Go, girl, go!
She hit the front door and bounced off, hand scrabbling for the knob. She found it, threw the door open, and heaved herself outside. Tears blurred her vision as she grunted her way down the three porch steps, fumbled around to the driver’s side of her car, and threw herself inside.
The key, where’s the key?
Carla plunged her fingers into her purse, searching. She felt wallet, checkbook, makeup kit, paper, pen, cell phone. No gun, no pepper spray. What had she done with the canister? And where was the key? Her hand flew left and right, turning items over, feeling the bottom of the bag. Precious seconds ticked by. Had it fallen out of her purse?
In her side vision, she saw a shadow in the yawning front door. Carla jerked her head around. The man staggered in the doorway, breath heaving, face purpled with rage.
“No, God, please.” She dumped her purse on her lap, raked through the contents. No key.
Her attacker stumbled down the porch steps. Carla smacked the button to lock her car doors.
Thornby barreled into the passenger door, fought to open it.
Did he have the gun? Maybe his blurred eyes hadn’t seen . . .
Her cell phone. What had happened to it? Carla found it on her lap, snatched it up.
At that moment her eyes fell on the car key — stuck in the ignition, where she’d left it.
Carla threw down the phone, turned the key hard, and roared the car to life. Smacked the gear in drive and squealed off. Thornby hung onto her car door for a terrorizing second, then fell away. Carla surged around the circular portion of the driveway and up toward the front gate. She flicked a glance in the rearview mirror but didn’t see him.
At the white caution line before the gate, she skidded to a stop.
The gate was automatically tripped from this side. Slowly, it unlatched, swinging open toward her. Thornby’s rented black Durango sat on the other side, a little off to the right. Maybe she could drive around it.
“Come on, gate, come on.”
Her foot shoved against the brake, her arms shaking. She threw another look in the rearview mirror and saw the man stagger-running up the road with teeth-gritted, superhuman strength. How could anyone get hit that many times with pepper spray and still be standing? He plunged a hand in his pocket. Up came the gun.

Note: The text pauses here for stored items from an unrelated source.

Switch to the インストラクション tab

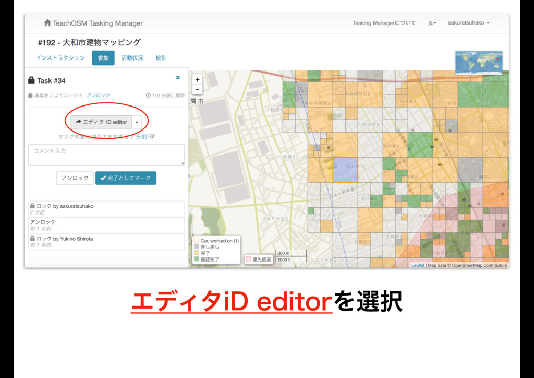coord(60,58)
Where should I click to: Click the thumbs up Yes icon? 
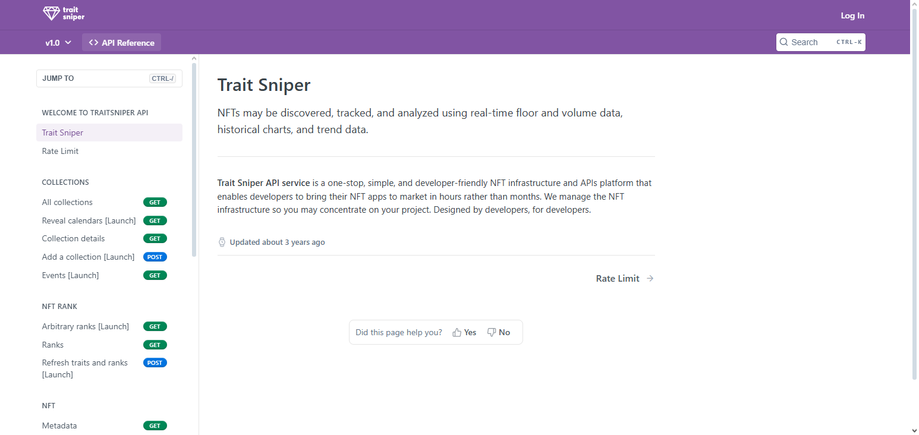(x=457, y=333)
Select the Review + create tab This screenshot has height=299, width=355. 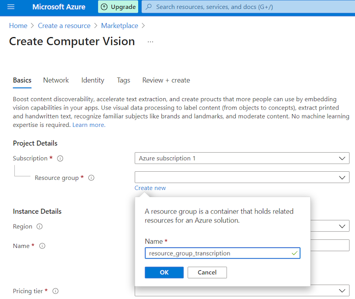(166, 80)

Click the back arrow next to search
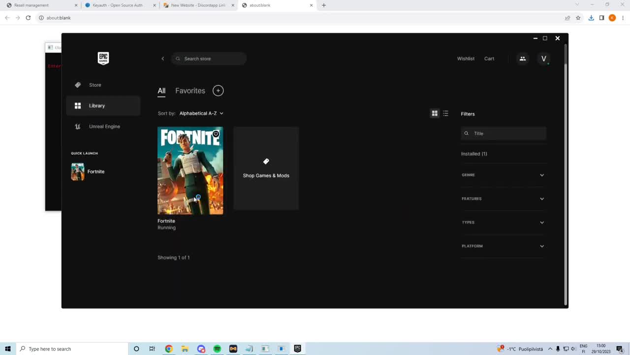tap(162, 58)
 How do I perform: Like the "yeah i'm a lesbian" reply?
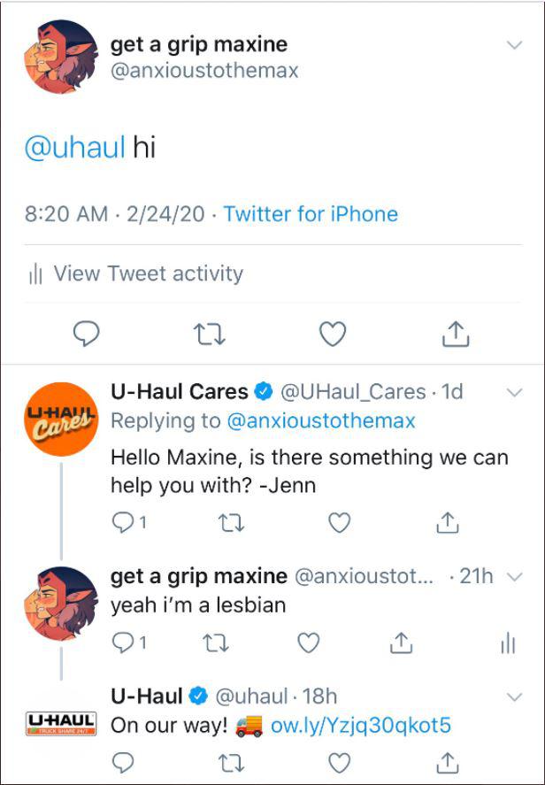307,642
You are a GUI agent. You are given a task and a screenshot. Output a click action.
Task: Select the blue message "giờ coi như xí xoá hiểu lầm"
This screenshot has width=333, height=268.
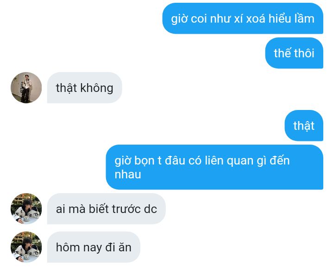[243, 18]
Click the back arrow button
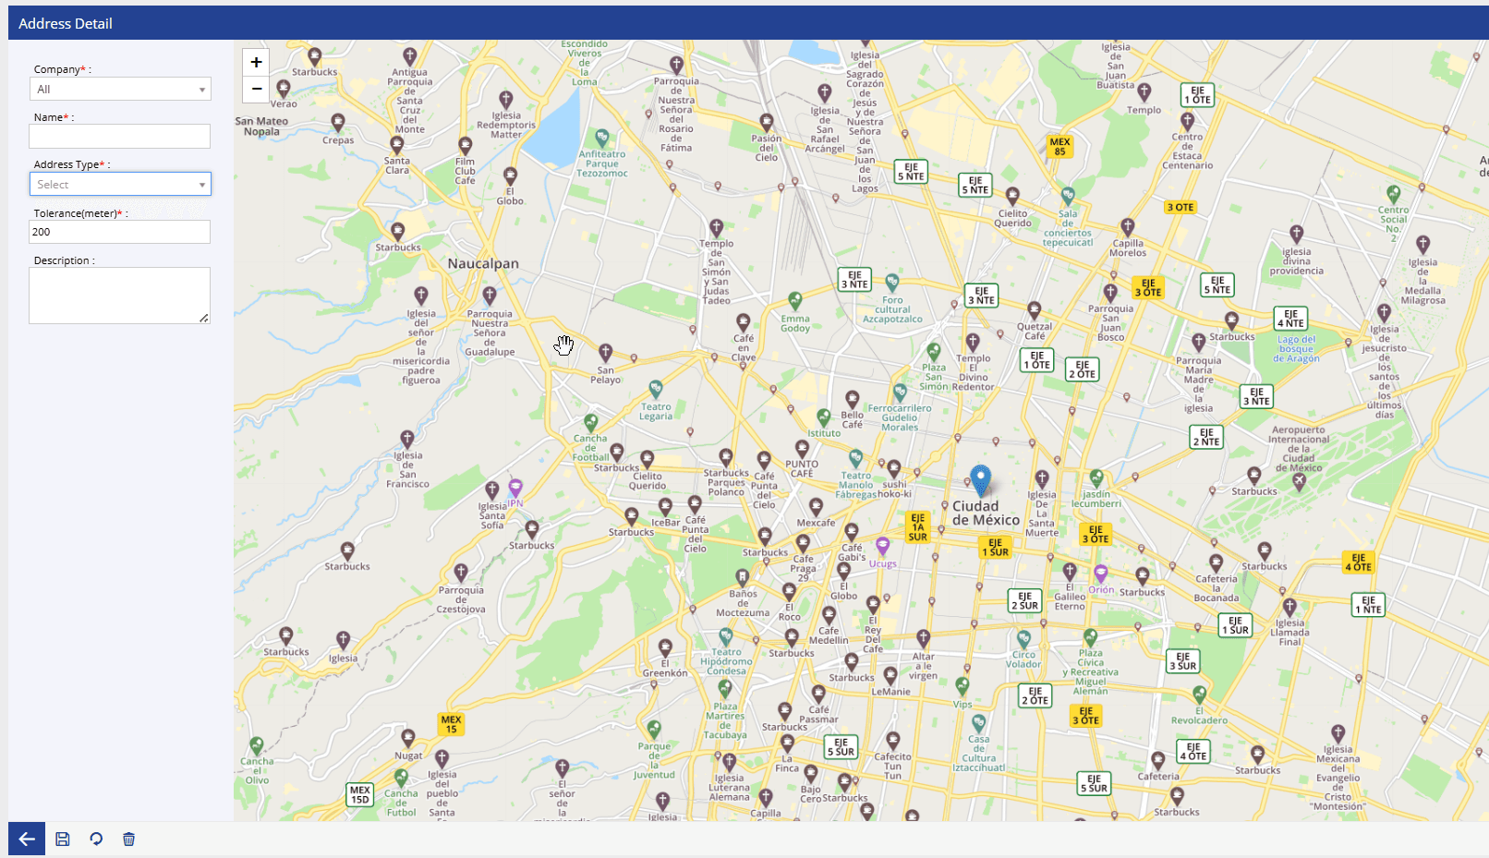 click(27, 839)
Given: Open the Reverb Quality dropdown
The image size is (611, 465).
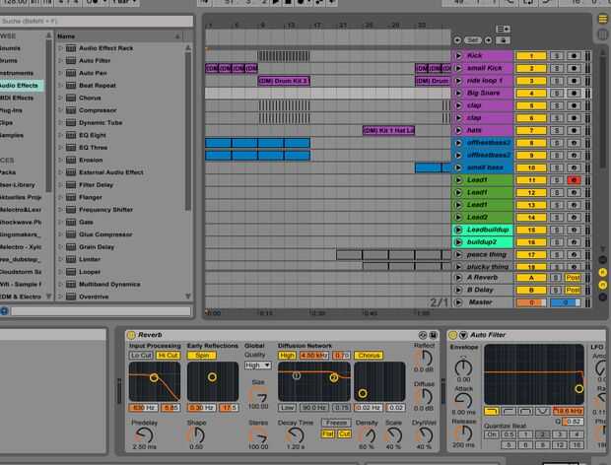Looking at the screenshot, I should [x=256, y=365].
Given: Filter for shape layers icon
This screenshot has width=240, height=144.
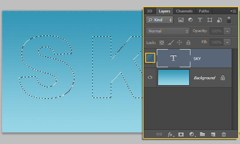Looking at the screenshot, I should coord(210,20).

The gate was three-quarters open.
Thornby slowed, took wavering aim.
“Go, gate, move!”
Carla hit the accelerator, fishtailed her Toyota partly off the driveway and around the gate. On the other side, she jerked the steering wheel left, plowing off the drive once more and around the rental car, barely missing two huge fir trees.
Ping. A bullet hit metal. The gate? She didn’t stop to look back.
At the end of the drive, she skidded left onto Lakeshore and toward town.
It took a minute for her brain to catch up with her body.
She’d made it.
He couldn’t catch her now. Carla knew that, but her fingers still froze to the wheel. She forced her trembling right hand to seek her cell phone on the passenger seat. She had to call the police immediately; every second counted. If they could just get here in time to catch her attacker before he ran, leaving what would surely be a trail of false identification. How could she ever feel safe again if he was on the loose?
How much time before he could see well enough to drive?
Her fingers found the phone. As she picked it up, it rang. Carla jumped and nearly dropped the thing. Then, with a surge of hope, she flipped the phone open. “This is Carla! Whoever this is, call the — ”
“Shut up and listen to me.”
All sound withered in Carla’s throat. She sank back against her seat.
“Now you’ve made this messy.” The guttural, hate-filled words chewed into her ear. “Bad mistake. And you’ll pay.” The voice squeezed off, coughed once.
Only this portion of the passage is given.